Exercise:
Look in the listing below for the line that has "This screenshot has width=797, height=532.", then return it and each following line up to and including the one with "You are a computer-use agent. This", exactly and without pictures.

Information given:
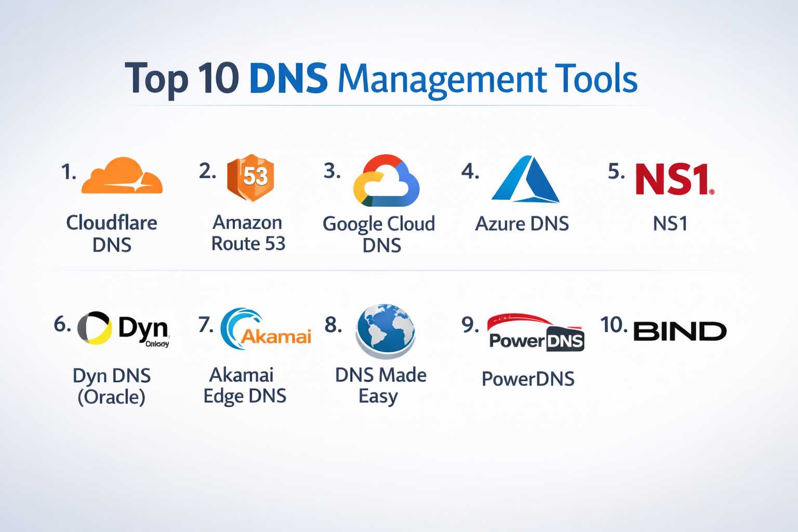Click the "DNS Made Easy" text label

[x=380, y=385]
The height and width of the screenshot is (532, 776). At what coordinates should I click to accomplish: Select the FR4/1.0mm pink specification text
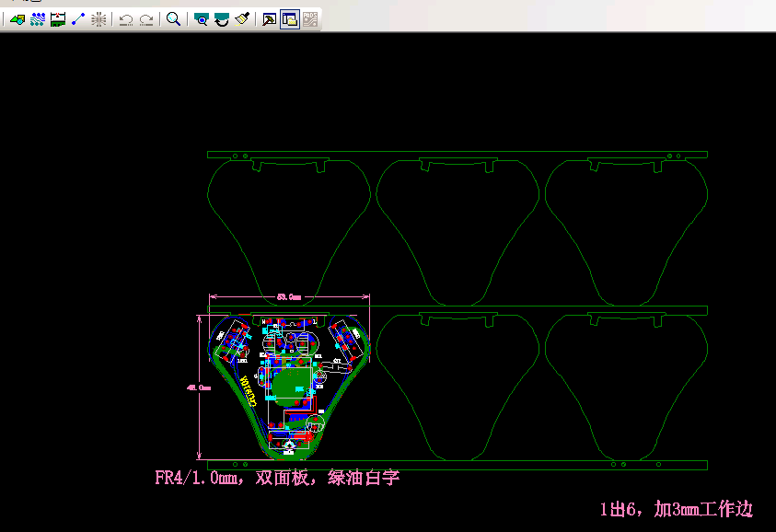pyautogui.click(x=277, y=478)
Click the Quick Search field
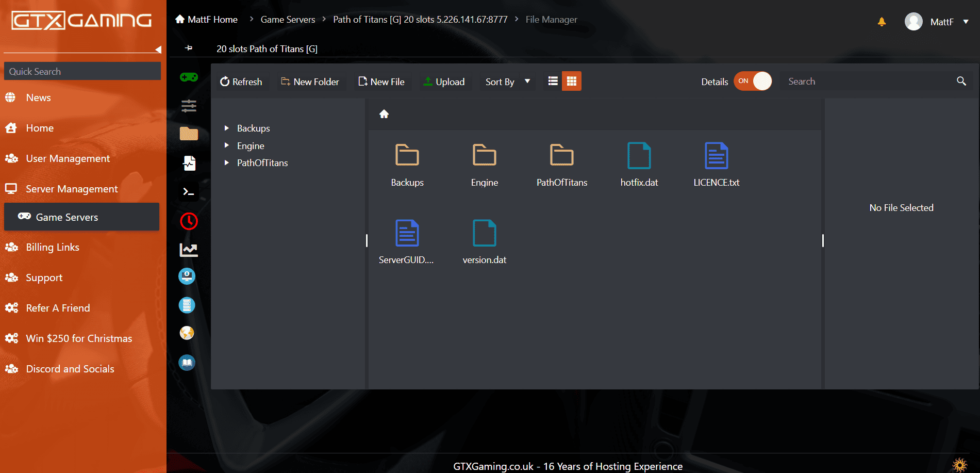 82,71
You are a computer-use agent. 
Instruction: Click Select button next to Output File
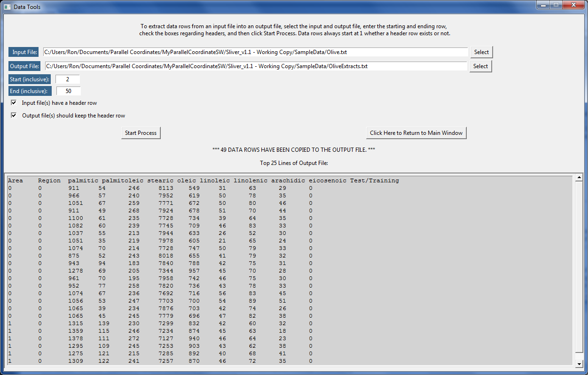(480, 66)
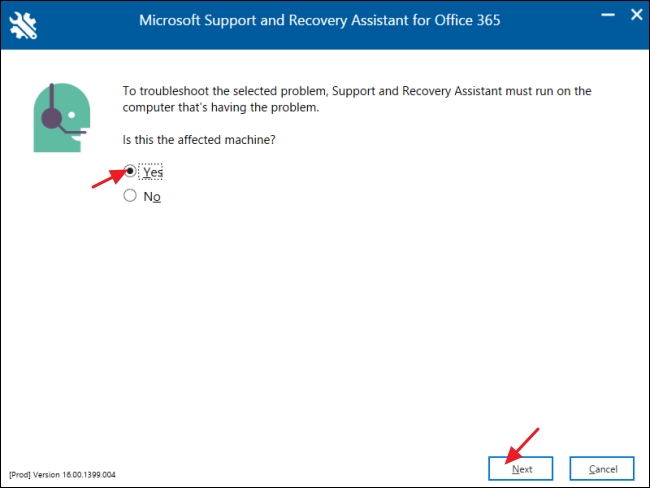The width and height of the screenshot is (650, 488).
Task: Click the [Prod] tag in bottom-left corner
Action: 18,474
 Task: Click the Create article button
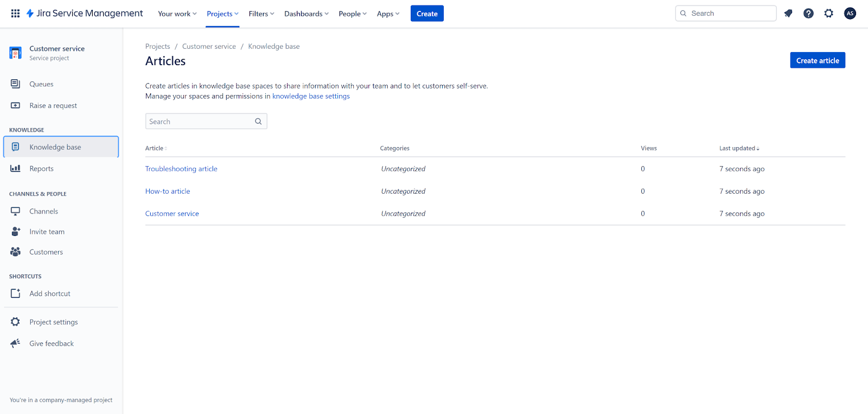coord(817,61)
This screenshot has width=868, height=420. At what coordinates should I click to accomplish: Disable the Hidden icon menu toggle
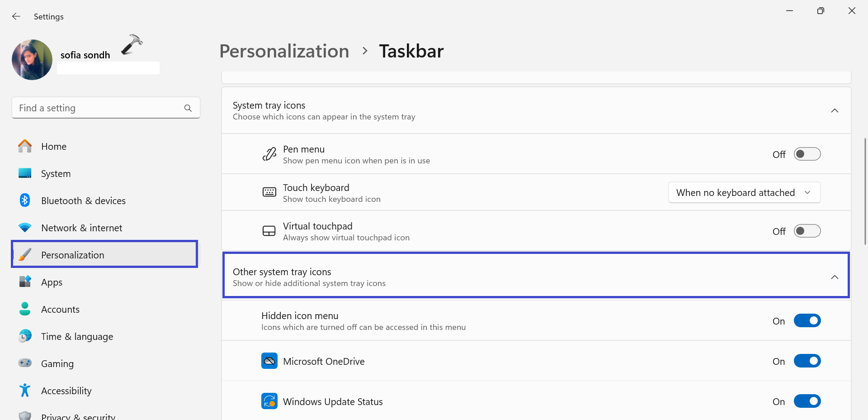point(807,321)
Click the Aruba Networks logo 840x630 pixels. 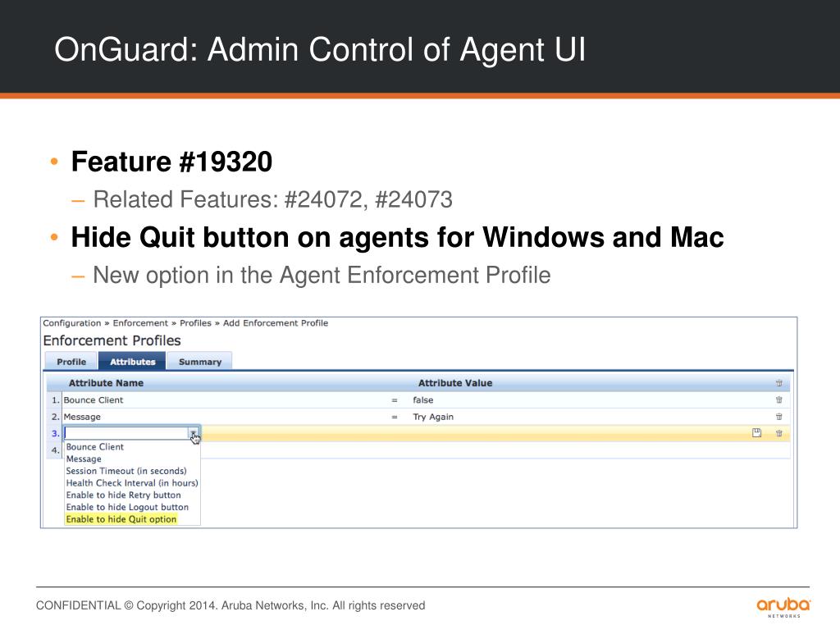783,607
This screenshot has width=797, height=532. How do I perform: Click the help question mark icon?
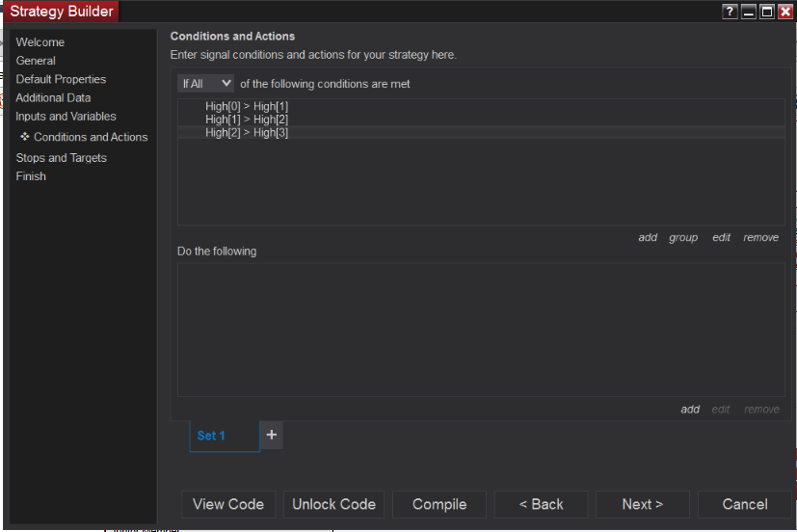pyautogui.click(x=731, y=12)
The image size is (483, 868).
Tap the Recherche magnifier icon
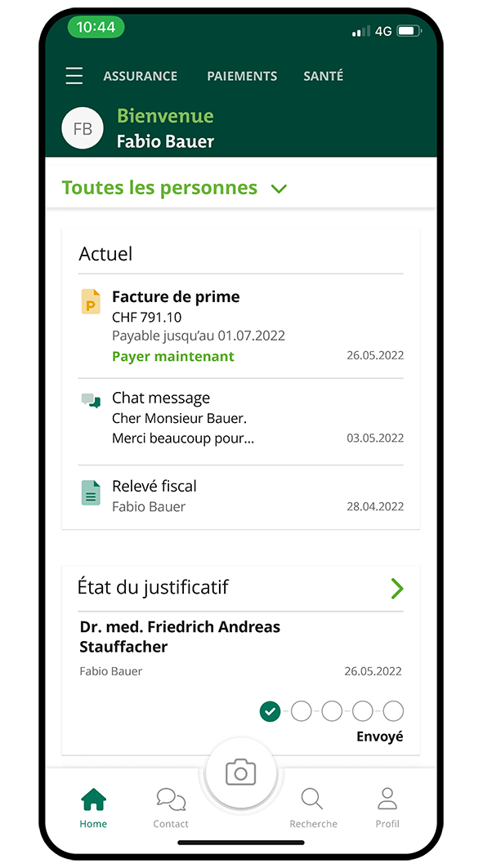pyautogui.click(x=312, y=799)
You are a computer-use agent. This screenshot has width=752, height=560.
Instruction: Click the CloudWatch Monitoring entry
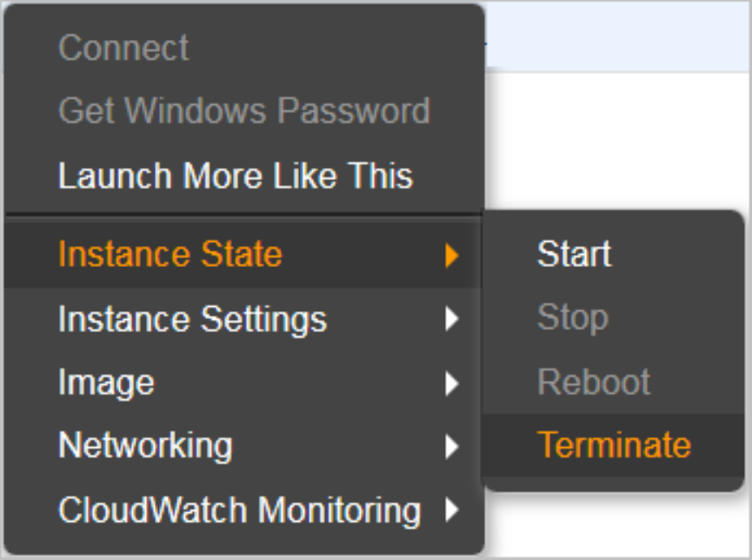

Your solution:
This screenshot has width=797, height=532. How do I perform: Click the help question mark icon?
pyautogui.click(x=731, y=12)
The image size is (483, 868).
Tap the Recherche magnifier icon
pyautogui.click(x=312, y=799)
You are a computer-use agent. This screenshot has width=752, height=560.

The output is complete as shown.